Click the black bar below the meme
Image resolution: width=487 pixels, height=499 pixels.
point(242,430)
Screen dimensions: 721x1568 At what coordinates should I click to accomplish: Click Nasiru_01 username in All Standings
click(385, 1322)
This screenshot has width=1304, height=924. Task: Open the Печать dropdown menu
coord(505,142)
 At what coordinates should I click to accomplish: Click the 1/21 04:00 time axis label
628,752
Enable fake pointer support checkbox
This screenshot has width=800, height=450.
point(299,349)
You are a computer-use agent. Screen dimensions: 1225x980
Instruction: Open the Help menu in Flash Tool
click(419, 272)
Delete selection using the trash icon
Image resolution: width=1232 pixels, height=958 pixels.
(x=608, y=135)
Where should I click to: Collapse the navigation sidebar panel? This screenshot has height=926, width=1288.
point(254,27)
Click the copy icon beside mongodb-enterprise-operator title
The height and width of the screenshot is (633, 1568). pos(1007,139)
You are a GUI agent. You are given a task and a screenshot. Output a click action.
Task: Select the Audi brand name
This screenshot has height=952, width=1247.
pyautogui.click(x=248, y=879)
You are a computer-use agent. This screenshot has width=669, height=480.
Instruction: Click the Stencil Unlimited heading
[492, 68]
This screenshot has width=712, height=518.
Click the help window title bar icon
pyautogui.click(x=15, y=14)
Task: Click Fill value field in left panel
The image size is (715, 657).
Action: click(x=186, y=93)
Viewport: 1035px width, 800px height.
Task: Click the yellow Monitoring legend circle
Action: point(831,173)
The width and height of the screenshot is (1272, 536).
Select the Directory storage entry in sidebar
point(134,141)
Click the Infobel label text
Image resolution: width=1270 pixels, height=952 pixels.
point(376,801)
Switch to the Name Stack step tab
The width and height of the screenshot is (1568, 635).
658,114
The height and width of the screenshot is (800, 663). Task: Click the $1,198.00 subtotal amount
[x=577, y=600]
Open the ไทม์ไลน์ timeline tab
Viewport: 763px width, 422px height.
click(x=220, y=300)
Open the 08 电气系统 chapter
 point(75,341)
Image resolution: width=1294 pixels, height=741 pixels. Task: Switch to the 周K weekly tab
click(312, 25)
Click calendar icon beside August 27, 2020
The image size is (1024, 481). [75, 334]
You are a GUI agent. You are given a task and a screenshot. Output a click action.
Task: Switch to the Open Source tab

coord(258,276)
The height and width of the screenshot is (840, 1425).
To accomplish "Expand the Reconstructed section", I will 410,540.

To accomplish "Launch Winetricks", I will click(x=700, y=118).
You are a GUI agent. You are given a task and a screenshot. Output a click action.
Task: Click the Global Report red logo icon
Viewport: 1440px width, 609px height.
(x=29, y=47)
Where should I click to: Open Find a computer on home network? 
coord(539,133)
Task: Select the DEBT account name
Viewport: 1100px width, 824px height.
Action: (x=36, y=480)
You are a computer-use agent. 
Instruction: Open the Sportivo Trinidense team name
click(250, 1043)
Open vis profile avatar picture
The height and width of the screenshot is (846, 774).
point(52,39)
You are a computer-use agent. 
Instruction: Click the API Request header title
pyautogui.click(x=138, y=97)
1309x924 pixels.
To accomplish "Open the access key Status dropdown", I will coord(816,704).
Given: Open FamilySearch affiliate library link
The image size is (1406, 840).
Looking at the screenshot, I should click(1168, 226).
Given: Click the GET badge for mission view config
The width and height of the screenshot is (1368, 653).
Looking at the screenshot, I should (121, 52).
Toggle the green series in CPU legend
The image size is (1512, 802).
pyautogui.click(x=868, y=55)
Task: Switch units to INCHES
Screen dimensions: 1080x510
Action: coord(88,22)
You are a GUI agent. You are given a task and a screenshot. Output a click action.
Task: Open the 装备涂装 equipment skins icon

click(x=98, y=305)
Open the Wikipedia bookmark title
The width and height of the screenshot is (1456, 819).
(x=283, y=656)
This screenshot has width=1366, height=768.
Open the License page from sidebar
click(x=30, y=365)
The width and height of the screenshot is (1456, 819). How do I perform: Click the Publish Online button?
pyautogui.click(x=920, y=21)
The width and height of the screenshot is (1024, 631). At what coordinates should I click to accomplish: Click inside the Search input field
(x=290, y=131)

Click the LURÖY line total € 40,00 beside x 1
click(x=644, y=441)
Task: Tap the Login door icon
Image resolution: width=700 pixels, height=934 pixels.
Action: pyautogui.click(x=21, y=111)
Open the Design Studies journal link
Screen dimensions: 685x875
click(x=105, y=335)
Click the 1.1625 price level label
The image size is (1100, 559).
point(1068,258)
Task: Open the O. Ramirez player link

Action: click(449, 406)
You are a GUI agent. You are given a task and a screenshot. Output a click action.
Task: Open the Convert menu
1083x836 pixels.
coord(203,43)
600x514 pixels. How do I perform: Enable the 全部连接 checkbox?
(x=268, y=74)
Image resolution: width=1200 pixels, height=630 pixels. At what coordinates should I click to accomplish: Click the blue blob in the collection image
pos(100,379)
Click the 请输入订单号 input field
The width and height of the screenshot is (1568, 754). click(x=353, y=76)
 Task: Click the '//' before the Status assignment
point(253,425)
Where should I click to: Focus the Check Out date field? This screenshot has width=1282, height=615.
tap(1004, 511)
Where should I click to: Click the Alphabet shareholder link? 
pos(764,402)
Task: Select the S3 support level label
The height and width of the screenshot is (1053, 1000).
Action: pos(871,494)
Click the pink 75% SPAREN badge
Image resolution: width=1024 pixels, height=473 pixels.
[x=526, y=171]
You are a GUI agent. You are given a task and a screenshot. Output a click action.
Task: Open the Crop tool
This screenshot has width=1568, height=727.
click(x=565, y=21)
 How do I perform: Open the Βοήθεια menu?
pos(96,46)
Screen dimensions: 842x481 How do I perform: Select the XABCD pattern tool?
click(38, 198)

###

SET TASK: Copy all of the rows above word for word.

THE COMPLETED TASK:
Click the black bar below the meme
Image resolution: width=487 pixels, height=499 pixels.
point(242,430)
Screen dimensions: 721x1568 At what coordinates should I click to accomplish: Click Nasiru_01 username in All Standings
click(385, 1322)
This screenshot has width=1304, height=924. Task: Open the Печать dropdown menu
coord(505,142)
 At what coordinates should I click to accomplish: Click the 1/21 04:00 time axis label
628,752
Enable fake pointer support checkbox
This screenshot has width=800, height=450.
point(299,349)
You are a computer-use agent. Screen dimensions: 1225x980
Instruction: Open the Help menu in Flash Tool
click(419, 272)
Delete selection using the trash icon
Image resolution: width=1232 pixels, height=958 pixels.
(x=608, y=135)
Where should I click to: Collapse the navigation sidebar panel? This screenshot has height=926, width=1288.
point(254,27)
Click the copy icon beside mongodb-enterprise-operator title
The height and width of the screenshot is (633, 1568). pos(1007,139)
You are a GUI agent. You are given a task and a screenshot. Output a click action.
Task: Select the Audi brand name
This screenshot has height=952, width=1247.
pyautogui.click(x=248, y=879)
You are a computer-use agent. This screenshot has width=669, height=480.
Instruction: Click the Stencil Unlimited heading
[492, 68]
This screenshot has width=712, height=518.
Click the help window title bar icon
pyautogui.click(x=15, y=14)
Task: Click Fill value field in left panel
The image size is (715, 657).
Action: click(x=186, y=93)
Viewport: 1035px width, 800px height.
Task: Click the yellow Monitoring legend circle
Action: point(831,173)
The width and height of the screenshot is (1272, 536).
Select the Directory storage entry in sidebar
point(134,141)
Click the Infobel label text
Image resolution: width=1270 pixels, height=952 pixels.
point(376,801)
Switch to the Name Stack step tab
The width and height of the screenshot is (1568, 635).
658,114
The height and width of the screenshot is (800, 663). Task: Click the $1,198.00 subtotal amount
[x=577, y=600]
Open the ไทม์ไลน์ timeline tab
Viewport: 763px width, 422px height.
click(x=220, y=300)
Open the 08 电气系统 chapter
 point(75,341)
Image resolution: width=1294 pixels, height=741 pixels. Task: Switch to the 周K weekly tab
click(312, 25)
Click calendar icon beside August 27, 2020
The image size is (1024, 481). [75, 334]
You are a GUI agent. You are given a task and a screenshot. Output a click action.
Task: Switch to the Open Source tab

coord(258,276)
The height and width of the screenshot is (840, 1425).
To accomplish "Expand the Reconstructed section", I will 410,540.

To accomplish "Launch Winetricks", I will click(x=700, y=118).
You are a GUI agent. You are given a task and a screenshot. Output a click action.
Task: Click the Global Report red logo icon
Viewport: 1440px width, 609px height.
(x=29, y=47)
Where should I click to: Open Find a computer on home network? 
coord(539,133)
Task: Select the DEBT account name
Viewport: 1100px width, 824px height.
Action: (x=36, y=480)
You are a computer-use agent. 
Instruction: Open the Sportivo Trinidense team name
click(250, 1043)
Open vis profile avatar picture
The height and width of the screenshot is (846, 774).
point(52,39)
You are a computer-use agent. 
Instruction: Click the API Request header title
pyautogui.click(x=138, y=97)
1309x924 pixels.
To accomplish "Open the access key Status dropdown", I will coord(816,704).
Given: Open FamilySearch affiliate library link
The image size is (1406, 840).
Looking at the screenshot, I should click(1168, 226).
Given: Click the GET badge for mission view config
The width and height of the screenshot is (1368, 653).
Looking at the screenshot, I should (121, 52).
Toggle the green series in CPU legend
The image size is (1512, 802).
pyautogui.click(x=868, y=55)
Task: Switch units to INCHES
Screen dimensions: 1080x510
Action: coord(88,22)
You are a GUI agent. You are given a task and a screenshot. Output a click action.
Task: Open the 装备涂装 equipment skins icon

click(x=98, y=305)
Open the Wikipedia bookmark title
The width and height of the screenshot is (1456, 819).
(x=283, y=656)
This screenshot has width=1366, height=768.
Open the License page from sidebar
click(x=30, y=365)
The width and height of the screenshot is (1456, 819). How do I perform: Click the Publish Online button?
pyautogui.click(x=920, y=21)
The width and height of the screenshot is (1024, 631). At what coordinates should I click to accomplish: Click inside the Search input field
(x=290, y=131)

Click the LURÖY line total € 40,00 beside x 1
click(x=644, y=441)
Task: Tap the Login door icon
Image resolution: width=700 pixels, height=934 pixels.
Action: pyautogui.click(x=21, y=111)
Open the Design Studies journal link
Screen dimensions: 685x875
click(x=105, y=335)
Click the 1.1625 price level label
The image size is (1100, 559).
point(1068,258)
Task: Open the O. Ramirez player link

Action: click(449, 406)
You are a GUI agent. You are given a task and a screenshot. Output a click action.
Task: Open the Convert menu
1083x836 pixels.
coord(203,43)
600x514 pixels. How do I perform: Enable the 全部连接 checkbox?
(x=268, y=74)
Image resolution: width=1200 pixels, height=630 pixels. At what coordinates should I click to accomplish: Click the blue blob in the collection image
pos(100,379)
Click the 请输入订单号 input field
The width and height of the screenshot is (1568, 754). click(x=353, y=76)
 Task: Click the '//' before the Status assignment
point(253,425)
Where should I click to: Focus the Check Out date field? This screenshot has width=1282, height=615.
tap(1004, 511)
Where should I click to: Click the Alphabet shareholder link? 
pos(764,402)
Task: Select the S3 support level label
The height and width of the screenshot is (1053, 1000).
Action: pos(871,494)
Click the pink 75% SPAREN badge
Image resolution: width=1024 pixels, height=473 pixels.
[x=526, y=171]
You are a GUI agent. You are given a task and a screenshot. Output a click action.
Task: Open the Crop tool
This screenshot has width=1568, height=727.
click(x=565, y=21)
 How do I perform: Open the Βοήθεια menu?
pos(96,46)
Screen dimensions: 842x481 How do I perform: Select the XABCD pattern tool?
click(38, 198)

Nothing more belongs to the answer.